***** Excerpted passage *****

Exercise “Saber Strike 2017” – NATO’s most recent wargame – wrapped up Friday. Here’s how the US army described the event:
Saber Strike is a long-standing U.S. Army Europe-led cooperative training exercise that helps facilitate cooperation amongst the U.S., Estonia, Latvia, Lithuania, Poland and allied and partner nations.
This year’s key exercise objective will be training and exercising the NATO Enhanced Forward Presence, or eFP, battle groups with a focus on promoting interoperability with allies and regional partners and improving joint operational capability in a variety of missions.
The exercise will take place in multiple locations throughout Estonia, Latvia, Lithuania and Poland May 28-June 24.
Running simultaneously was another exercise, “Baltic Ops 2017” which ended June 16th and involved 55 aircraft, 50 ships and 4,000 troops from 14 nations.
The games were certainly a big deal in the Baltic States. The Latvian capital Riga looked like it was under military occupation. The author, who happened to be in Riga last weekend, snapped these pictures of Norwegian soldiers on the streets:
Go easy on the McFlurries, girls – gotta stay fit for combat!

***** Extracted records *****

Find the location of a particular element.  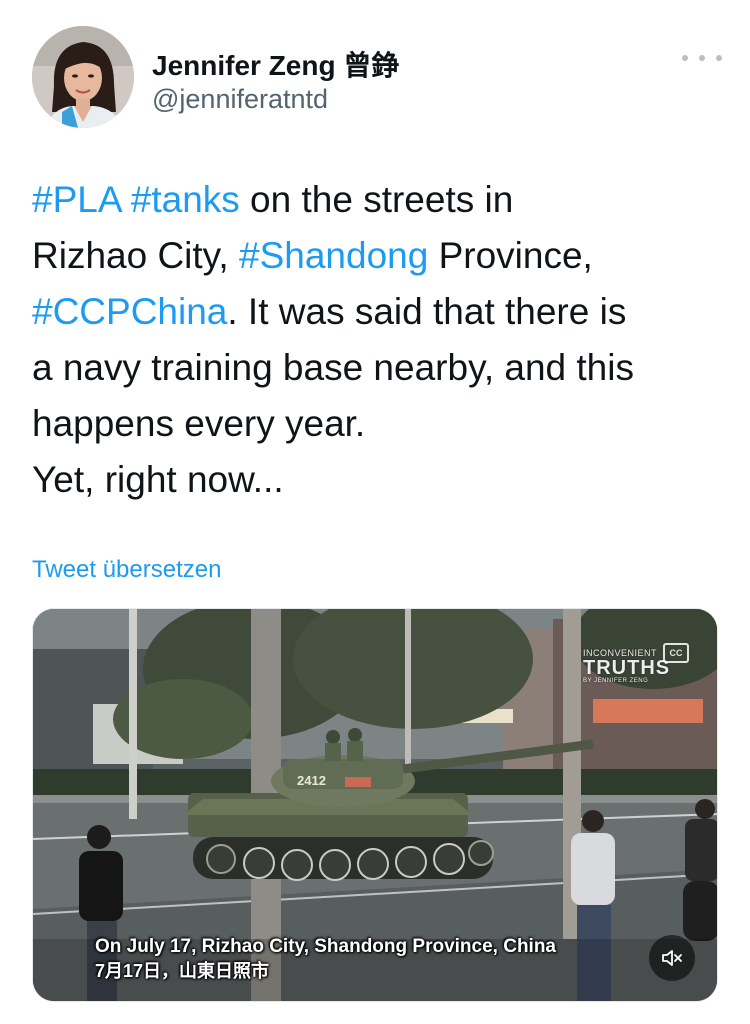

hashtag-shandong: #Shandong is located at coordinates (334, 256).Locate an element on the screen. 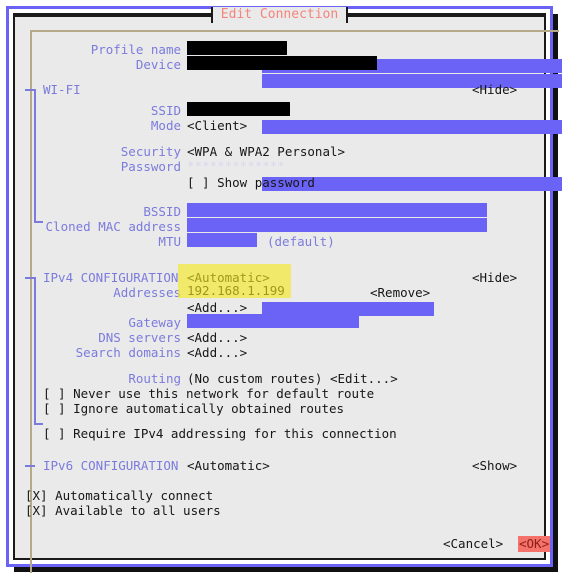  ipv4-hide-toggle: <Hide> is located at coordinates (494, 278). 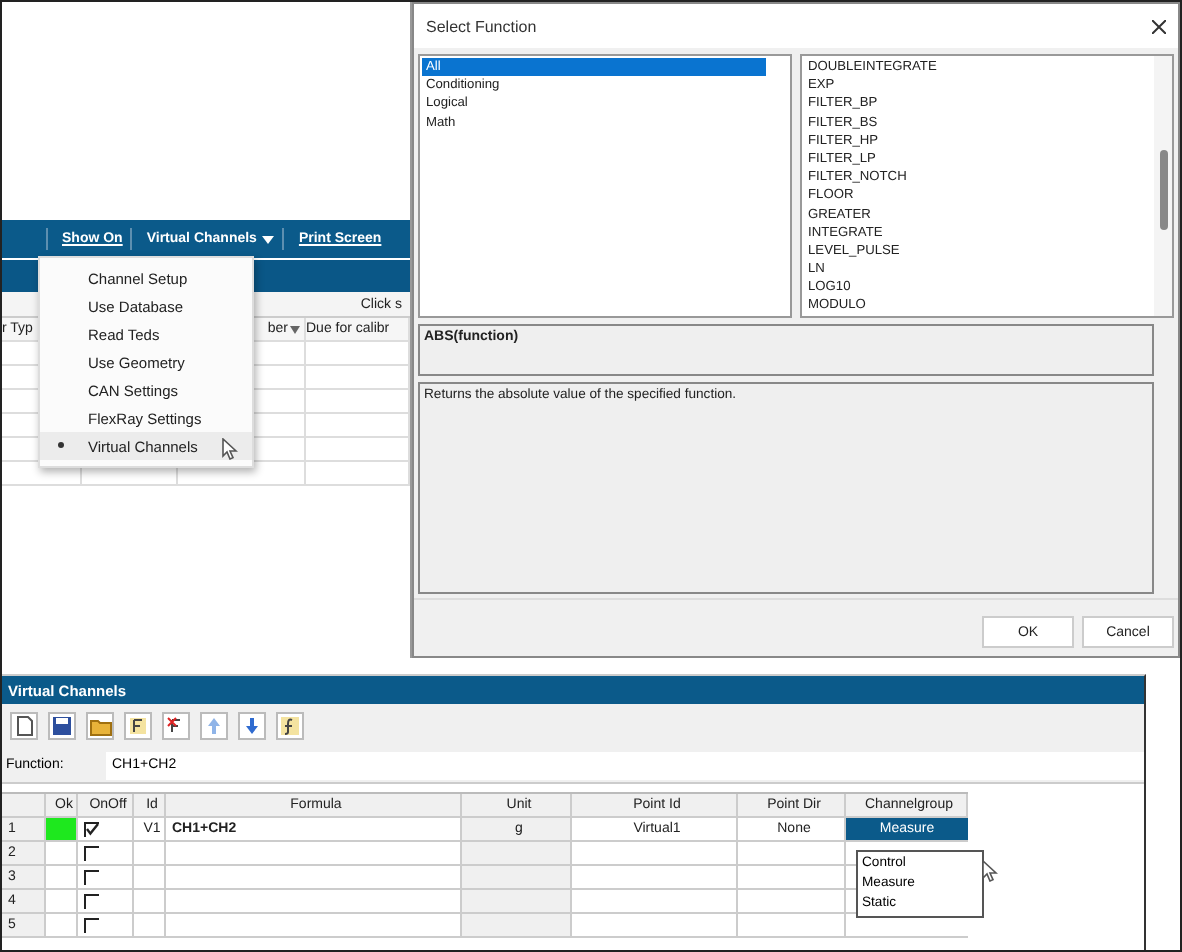 What do you see at coordinates (482, 26) in the screenshot?
I see `dialog-title: Select Function` at bounding box center [482, 26].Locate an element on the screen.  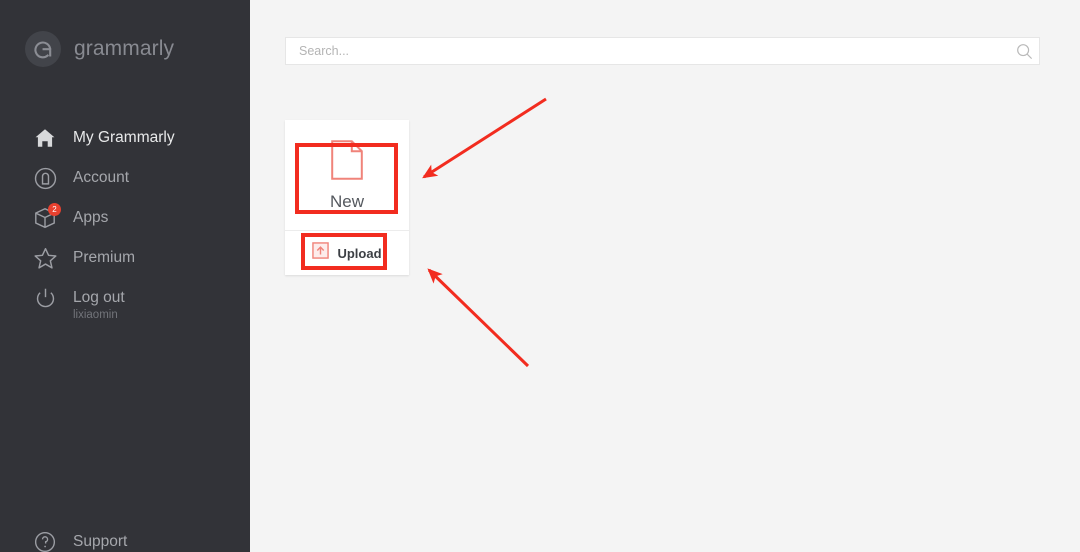
star-icon is located at coordinates (45, 258).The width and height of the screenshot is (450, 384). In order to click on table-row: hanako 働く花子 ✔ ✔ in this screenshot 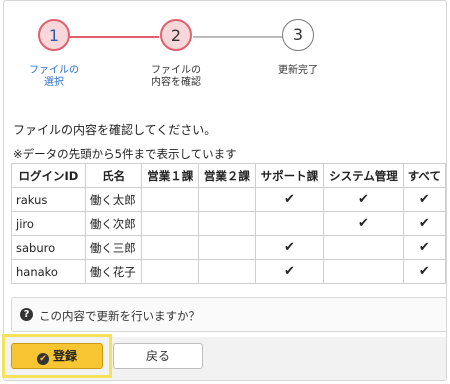, I will do `click(228, 272)`.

*****

**Brief 1**
In the Saber Strike 2017 article, when did the Baltic Ops 2017 exercise end?
**Brief 2**
List every country that the Saber Strike 2017 article names as a location where the exercise takes place.
**Brief 3**
Write the next part of the Saber Strike 2017 article, picking up after its final sentence.

**Task answer 1**
June 16th

**Task answer 2**
Estonia, Latvia, Lithuania, Poland

**Task answer 3**
Personal property rights went by the wayside too, as tanks and APCs rolled across the countryside, driving right through private farms and fields, firing automatic weapons just feet away from residential houses. Via Sputnik:
[An] indignant Latvian man posted evidence of another ugly incident involving NATO troops, presumably training in the ongoing BALTOPS-2017 exercises. In an angry post on his Facebook page, Kristaps Ozlins, the owner of a piece of land in rural Latvia, described his shock when NATO troops and military equipment suddenly showed up on his territory uninvited and started shooting.
The videos are accompanied by an appeal, which reads: “Dear people, what would you say if, without any warning, a column of military hardware showed up on your land? And after a while started a shootout? Is this war? No, this is NATO training! That’s what I call a stressful Monday! Can it really be the case that it’s not necessary to agree such things with landowners?”
The games were partly meant to rehearse NATO’s ability to defend the so-called Suwalki Gap from an attack by Russia – the narrow border shared by Poland and Lithuania bounded by Russian Kaliningrad to the West and Belarus to the East.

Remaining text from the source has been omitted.